Martinez, Manuel Luis. 2003. Countering the Counterculture: Rereading Postwar American Dissent from Jack Kerouac to Tomas Rivera. Madison: University of Wisconsin Press. $24.95 sc. 360 pp.
While the Beats' contemporaries generally dismissed them as "knownothing" bohemians and "bewildered internal cosmonauts," scholarly interest in the Beat Generation has increased dramatically over the past two decades (Podhoretz 1958, 307, Fiedler 1971, 399). The principal Beat writers-Jack Kerouac, Alien Ginsberg, and William Burroughs-are now widely recognized countercultural heroes whose works are routinely discussed in university classrooms and academic journals. Jennie Skerl's anthology, Reconstructing the Beats, and Manuel Luis Martine/'s Countering the Counterculture: Rereading Postwar American Dissent from Jack Kerouac to Tomas Rivera both contribute to this Beat revival by attempting to map "new directions for criticism and teaching at the beginning of the twenty-first century" (Skerl 2004,2). But what new directions should Beat scholarship pursue, and what is at stake in these attempts to reconstruct new paradigms for Beat studies?

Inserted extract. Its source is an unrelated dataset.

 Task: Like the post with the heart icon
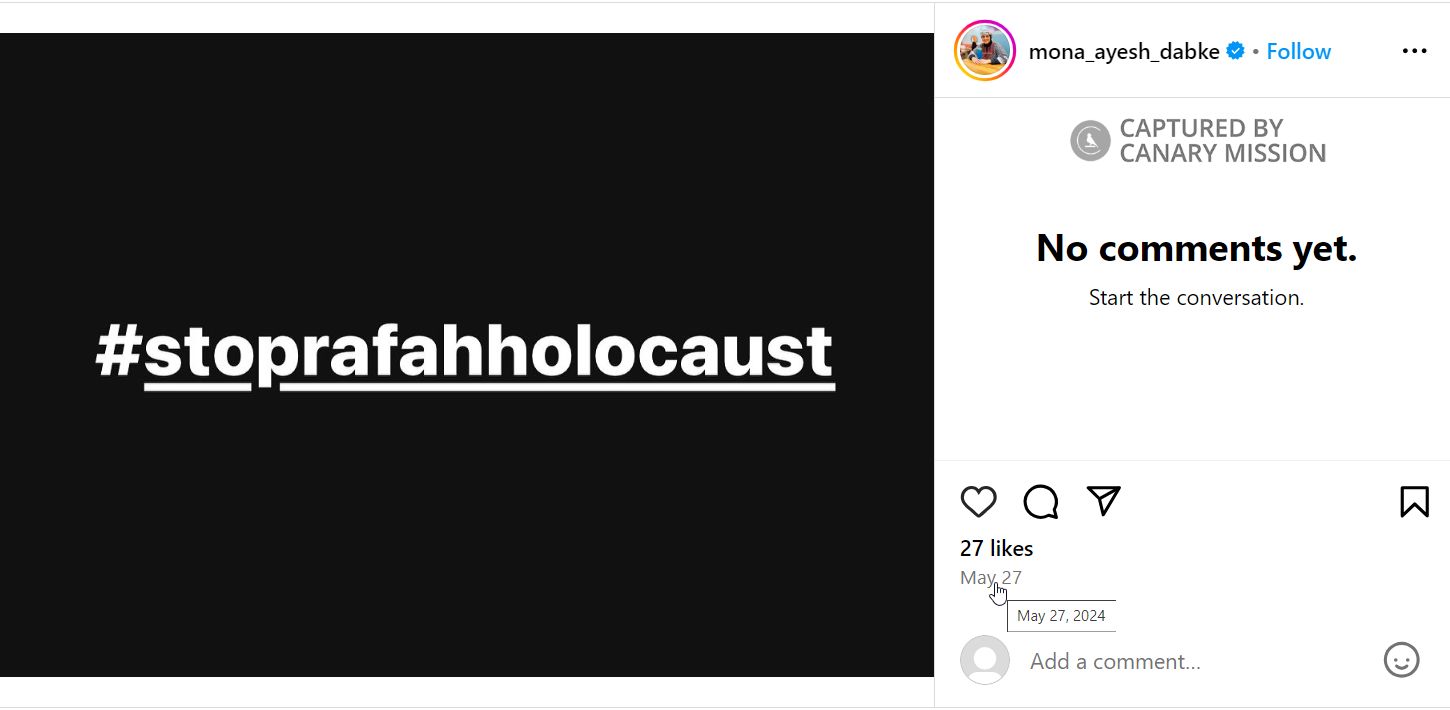[x=978, y=501]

In the broadest sense, Skerl and Martinez's works share several common theoretical assumptions that have guided recent Beat scholarship. Skerl argues that her anthology pursues two primary goals: it attempts to "re-historicize, re-contextualize, and reinterpret" the principal Beat writers-Kerouac, Ginsberg, and Burroughs-from new theoretical perspectives; and it also seeks to "recover marginalized figures" and expand the "restricted (white male) canon" beyond "a few legendary figures" (2004, 2). On the surface, Martinez's Countering the Counterculture seems to pursue a similar critical agenda with its first half analyzing how the major Beat writers responded to the "advent of conformist and corporate culture in the United States," while its second half explores how Chicano and Mexican American migrant writers "participate [dl equally and fully in the production" of post World War II American culture (2003, 14-15, 18).
The conclusions that Martinez draws, however, differ dramatically from the positions advanced in Skerl's anthology. While Reconstructing the Beats does "revise, broaden, and complicate" our understanding of the Beat Generation, it ultimately advances a rather traditional sense of the Beats as countercultural rebels (2004, 2-3). For example, Clinton R. Starr's essay expands the Beat Generation beyond a...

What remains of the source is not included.